> TEXTAUSZUG:
..............................

„Ich möchte diesen Sommer noch einmal richtig genießen, bevor ich im nächsten Jahr mein Examen mache und ins praktische Jahr übergehe. Deshalb möchte ich alles ausprobieren, was ich schon immer mal wollte, bevor es dann nicht mehr geht.“
Und das tut sie tatsächlich. Einen Termin mit Kristin zu finden, an dem sie noch nicht verplant ist, ist gar nicht so einfach. Spieleabende, Sportkurse, Kurztrips, Family-Besuche – Kristin hat immer etwas vor. Ich beneide sie ein wenig.
„Mach das doch auch“, sagt sie in meine Gedanken hinein, als sie sieht, dass ich zögerlich bin.
„Ich weiß nicht, irgendwie bin ich nicht so der Typ dafür, mich ständig mit neuen Dingen oder Menschen zu konfrontieren.“
Ich fühle mich hin- und hergerissen. Einerseits beneidete ich Kristin dafür, dass sie ständig auf Achse ist, jeden Tag eine andere Verabredung hat und neue Dinge ausprobiert. Andererseits bin ich eher der Typ für echte und enge Verbindungen, für Kontinuität und Stabilität.
Ich probiere sehr gerne neue Dinge aus, so ist das nicht. Nicht ohne Grund führen wir das Gespräch nach unserem gemeinsamen Sportkurs, den ich mit ihr belegt habe. Aber sie betreibt das Ausprobieren in einem Tempo, dass ich kaum mehr mitkomme. Ich glaube, dieses Tempo beeindruckt mich etwas. Oder schüchtert es mich ein? Wir leben in einer so schnelllebigen Zeit, dass mich dieses Tempo nicht mehr wundern sollte. Aber es ist nicht mein Tempo.

..............................

> DATENZEILEN:
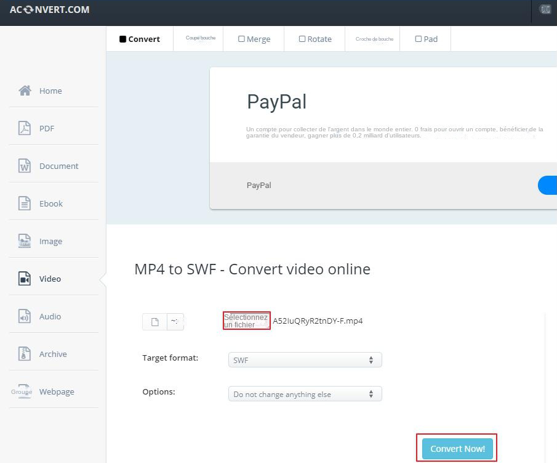
Task: Open the Video converter section
Action: point(49,279)
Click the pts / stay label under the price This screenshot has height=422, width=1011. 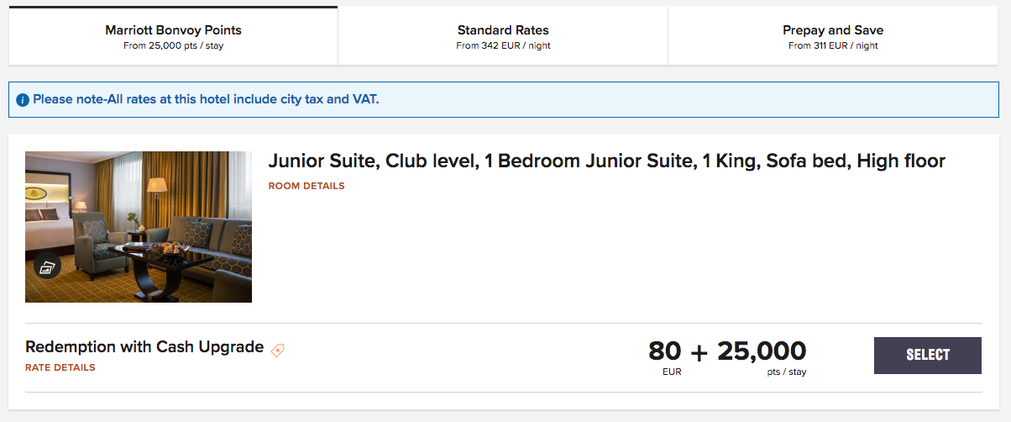click(x=787, y=372)
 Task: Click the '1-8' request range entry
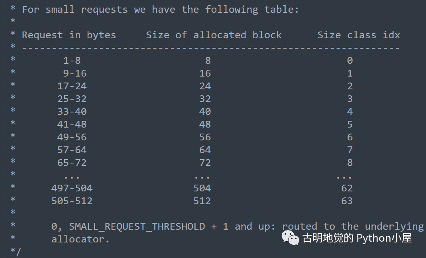72,61
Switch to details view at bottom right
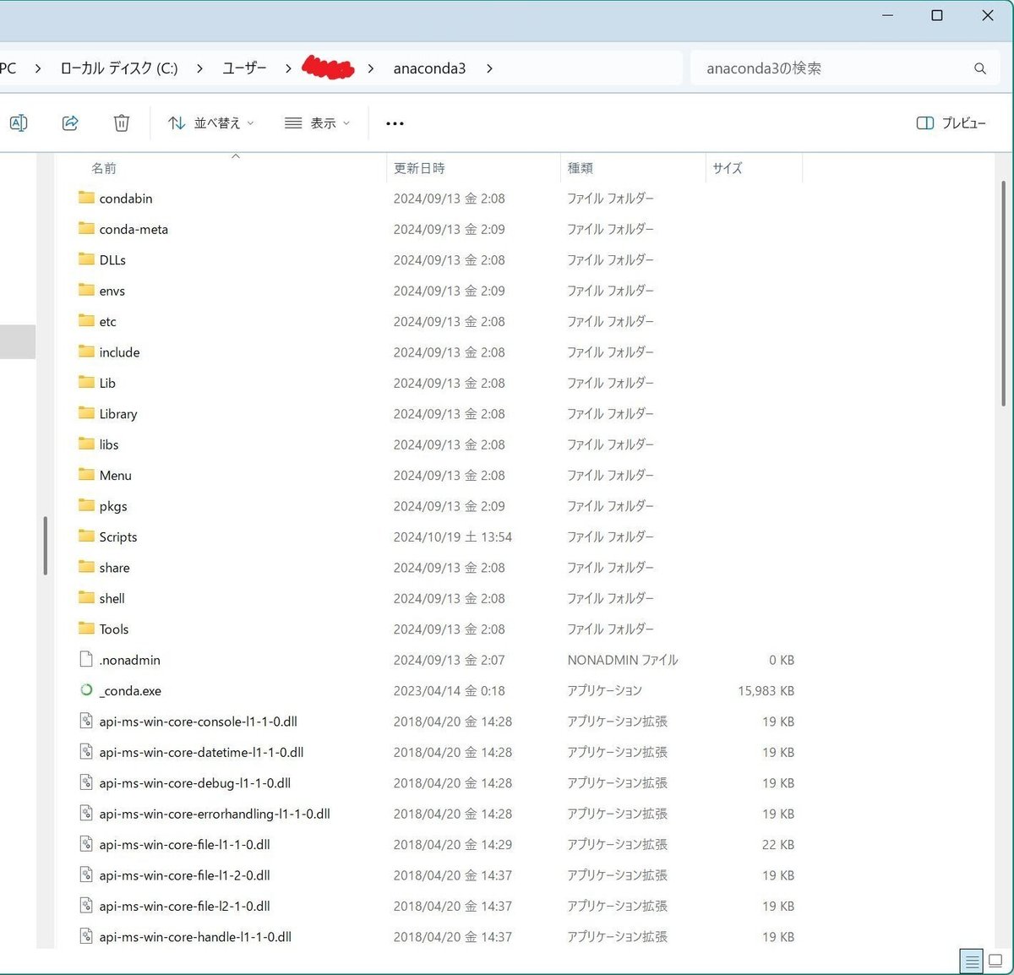 [x=971, y=961]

..............................

> AUFGABEN:
[1] Gib an, nach welcher Unternehmung die beiden laut dem Textauszug über Kristins Sommerpläne ihr Gespräch führen.
[2] Schreib die Fortsetzung des Textauszugs über Kristins Sommerpläne im Anschluss an seinen letzten Satz.

> LÖSUNGEN:
[1] Nach ihrem gemeinsamen Sportkurs.

[2]
Ich absolviere gerade den Sportkurs mit ihr, dieser ist einmal wöchentlich und geht maximal 10 Wochen. Danach probiere ich gerne einen neuen Kurs aus. Aber wieso sollte ich dies parallel tun?
Wenn wir uns immer mehr und immer mehr aufhalsen, wo bleibt dann noch die Zeit
zum Verarbeiten, Innehalten und Genießen?
Ebenso ist es mit neuen Bekanntschaften. Jede Woche einen neuen Menschen kennenzulernen, überfordert mich. Wenn ich eine Person treffe und mich mit dieser gut verstehe, dann möchte ich sie besser kennenlernen. Ich höre zu und merke mir, was er/sie erzählt.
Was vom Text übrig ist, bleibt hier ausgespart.